#### TÂCHE DEMANDÉE
Modifiez les lignes ci-dessous en remplaçant chaque occurrence de "pixels" par "px", sans rien changer d'autre.

Entrées de données
****************

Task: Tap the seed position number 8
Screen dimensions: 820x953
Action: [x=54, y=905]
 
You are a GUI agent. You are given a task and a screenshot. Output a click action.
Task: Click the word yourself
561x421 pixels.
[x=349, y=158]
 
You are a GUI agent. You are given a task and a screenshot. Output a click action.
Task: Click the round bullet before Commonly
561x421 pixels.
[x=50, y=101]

****************

#### RÉPONSE À L'EXERCICE
Task: Tap the seed position number 8
Screen dimensions: 820x953
Action: [x=54, y=905]
 
You are a GUI agent. You are given a task and a screenshot. Output a click action.
Task: Click the word yourself
561x421 px.
[x=349, y=158]
 
You are a GUI agent. You are given a task and a screenshot. Output a click action.
Task: Click the round bullet before Commonly
561x421 px.
[x=50, y=101]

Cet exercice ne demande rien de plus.